Carl Gustav von Staaden (also Staden, 12 November 1700 – 1 May 1750) was a clergyman and occasional poet of German descent.

He was born in Tallinn in the family of a military officer. Up to the age of nine, he was educated at home, thereafter at Tallinn gymnasium. In 1710, Staaden’s parents died of plague. The boy was brought up by his mother’s cousin Arnold von Husen, pastor of St Nicholas’ Church, later superintendent and pastor of St Olaf’s Church.

After completing school, Staaden travelled to Germany. He began his studies of theology in Halle but changed universities in 1719 and completed his studies in Jena in 1721. In Jena he wrote a 16-line poem in the North Estonian language, Sinno waiw’ nink raske Thö (‘Your Toil and Hard Work’), which he dedicated to Carl Friedrich Löv, his friend and fellow student from Hungary. The poem was published within C. F. Löv’s doctoral thesis where the author’s name was Estonianised to Karl Gustas Taden. The poem was discovered by Otto Alexander Webermann in the library of Göttingen University in 1957.

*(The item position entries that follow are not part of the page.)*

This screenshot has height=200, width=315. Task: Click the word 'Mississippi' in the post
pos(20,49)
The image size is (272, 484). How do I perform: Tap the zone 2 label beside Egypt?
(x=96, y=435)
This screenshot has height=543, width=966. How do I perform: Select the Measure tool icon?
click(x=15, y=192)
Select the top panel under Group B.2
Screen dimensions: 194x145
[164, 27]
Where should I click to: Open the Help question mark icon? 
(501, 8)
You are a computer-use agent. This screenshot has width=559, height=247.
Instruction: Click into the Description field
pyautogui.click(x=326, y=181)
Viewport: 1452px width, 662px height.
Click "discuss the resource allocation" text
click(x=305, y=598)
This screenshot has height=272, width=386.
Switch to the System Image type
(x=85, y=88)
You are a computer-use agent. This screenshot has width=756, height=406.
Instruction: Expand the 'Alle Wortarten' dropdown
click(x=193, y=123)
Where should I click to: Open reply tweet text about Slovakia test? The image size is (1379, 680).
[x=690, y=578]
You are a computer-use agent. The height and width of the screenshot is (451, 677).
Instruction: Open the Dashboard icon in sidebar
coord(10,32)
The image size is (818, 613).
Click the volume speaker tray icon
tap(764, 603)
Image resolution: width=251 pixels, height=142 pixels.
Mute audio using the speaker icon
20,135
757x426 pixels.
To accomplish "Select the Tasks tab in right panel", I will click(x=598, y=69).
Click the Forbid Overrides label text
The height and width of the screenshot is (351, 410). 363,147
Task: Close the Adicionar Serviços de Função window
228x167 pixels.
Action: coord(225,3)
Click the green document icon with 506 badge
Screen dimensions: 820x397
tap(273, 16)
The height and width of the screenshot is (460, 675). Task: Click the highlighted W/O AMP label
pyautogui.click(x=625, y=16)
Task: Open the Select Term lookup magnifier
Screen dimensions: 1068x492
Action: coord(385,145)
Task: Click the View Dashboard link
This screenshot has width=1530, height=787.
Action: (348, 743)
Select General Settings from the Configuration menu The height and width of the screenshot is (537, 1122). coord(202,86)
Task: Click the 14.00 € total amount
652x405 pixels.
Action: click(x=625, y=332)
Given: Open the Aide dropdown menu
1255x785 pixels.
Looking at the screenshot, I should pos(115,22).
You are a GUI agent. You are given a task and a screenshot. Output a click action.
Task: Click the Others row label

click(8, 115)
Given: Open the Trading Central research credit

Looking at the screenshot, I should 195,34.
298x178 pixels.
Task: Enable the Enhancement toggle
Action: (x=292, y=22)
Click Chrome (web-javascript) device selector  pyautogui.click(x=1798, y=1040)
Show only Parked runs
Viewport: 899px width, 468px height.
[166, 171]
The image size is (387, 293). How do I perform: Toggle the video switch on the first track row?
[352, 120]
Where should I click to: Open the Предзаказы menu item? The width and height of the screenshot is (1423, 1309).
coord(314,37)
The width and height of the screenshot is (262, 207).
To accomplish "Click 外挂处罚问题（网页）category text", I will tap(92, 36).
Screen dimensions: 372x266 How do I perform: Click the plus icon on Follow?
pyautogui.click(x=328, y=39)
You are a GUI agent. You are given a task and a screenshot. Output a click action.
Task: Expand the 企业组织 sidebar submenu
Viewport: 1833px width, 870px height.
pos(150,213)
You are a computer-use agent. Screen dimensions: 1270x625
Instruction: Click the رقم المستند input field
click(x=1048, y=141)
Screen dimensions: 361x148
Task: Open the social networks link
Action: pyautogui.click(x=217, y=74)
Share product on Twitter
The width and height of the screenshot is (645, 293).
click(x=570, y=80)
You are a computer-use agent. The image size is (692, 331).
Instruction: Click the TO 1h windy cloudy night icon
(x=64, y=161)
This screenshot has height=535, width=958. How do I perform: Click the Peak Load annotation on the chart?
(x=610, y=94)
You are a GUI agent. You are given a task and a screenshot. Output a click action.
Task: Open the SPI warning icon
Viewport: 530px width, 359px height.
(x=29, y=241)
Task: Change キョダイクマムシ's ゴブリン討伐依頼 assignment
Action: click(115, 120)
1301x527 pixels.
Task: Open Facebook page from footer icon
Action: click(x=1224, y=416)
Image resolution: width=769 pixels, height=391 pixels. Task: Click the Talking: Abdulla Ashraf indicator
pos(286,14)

In 1722, C. G. von Staaden returned to Livonia (the present South Estonia) and worked as a pastor at Äksi in 1724–1744 and for the ethnic Estonian congregation of Tartu in 1744–1750. Staaden was a vehement opponent of the Moravian Brethren as proved by his correspondence with Johann Christian Quandt (written in 1744, published in 1751). Staaden was also a member of Tartu town consistory and tried to make his contribution to the development of the town. In 1747, he had an overview printed about the situation in the town of Tartu and made his proposals for improvements. He hoped to submit this piece of writing to Tsarina Yelizaveta, who visited Livonia, but unfortunately, she did not reach Tartu during her journey.